Noninvasive Detection of Acute Hyperglycemia Using Signal from Wearable ECG Sensors Considering Individual HRV Response Delays to Glucoseopen access
- Authors
- Ha, Jiho; Hwang, Ho Bin; Kim, Hayoung; Lee, Seungyeon; Lee, Jeyeon; Park, Jung Hwan; Lee, Jongshill; Kim, In Young
- Issue Date
- Apr-2026
- Publisher
- Multidisciplinary Digital Publishing Institute (MDPI)
- Keywords
- biomedical engineering; blood glucose; deep learning; diabetes; electrocardiogram; heart rate variability; hyperglycemia; physiology
- Citation
- Biosensors, v.16, no.5, pp 1 - 21
- Pages
- 21
- Indexed
- SCIE
SCOPUS
- Journal Title
- Biosensors
- Volume
- 16
- Number
- 5
- Start Page
- 1
- End Page
- 21
- URI
- https://scholarworks.bwise.kr/hanyang/handle/2021.sw.hanyang/213316
- DOI
- 10.3390/bios16050251
- ISSN
- 2079-6374
2079-6374
- Abstract
- Noninvasive blood glucose monitoring is crucial for detecting early dysglycemia, yet continuous glucose monitors remain invasive and costly. Electrocardiogram (ECG) and its derived heart rate variability (HRV) measure may offer a noninvasive indicator of autonomic and cardiac responses associated with acute changes in glucose. In this study, 30 adults underwent a 75 g oral glucose tolerance test with concurrent ECG Holter and interstitial glucose monitoring. From these recordings, HRV and ECG features were extracted.
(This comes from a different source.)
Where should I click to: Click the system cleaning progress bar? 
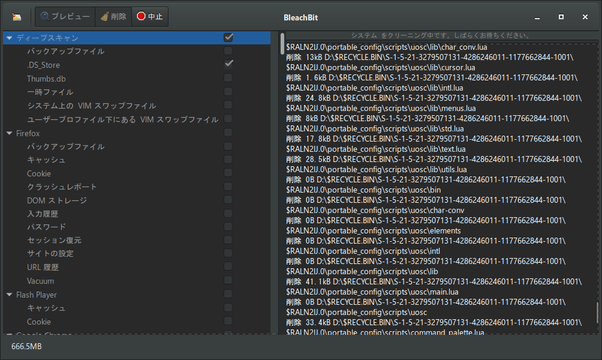440,35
A deep learning classifier with HRV and ECG was then trained to detect hyperglycemia (glucose ≥ 180 mg/dL). Cross-correlation analysis confirmed a significant association between HRV and glucose (Pearson r ~0.65, p < 0.05) when aligning each participant’s data according to individual response delays. The model achieved high classification performance under rigorous temporal validation (accuracy ~89%, area under the receiver operating characteristic curve ~0.89). Saliency analyses revealed that the classifier’s decisions focus on distinct ECG waveform transitions and key HRV features linked to glucose-induced autonomic changes. Overall, acute hyperglycemia elicited discernible changes in HRV and cardiac conduction, supporting the feasibility of this physiologically grounded approach for detecting the acute hyperglycemic phase under controlled conditions. This method holds promise for real-time implementation in wearable devices, enabling early diabetes risk screening.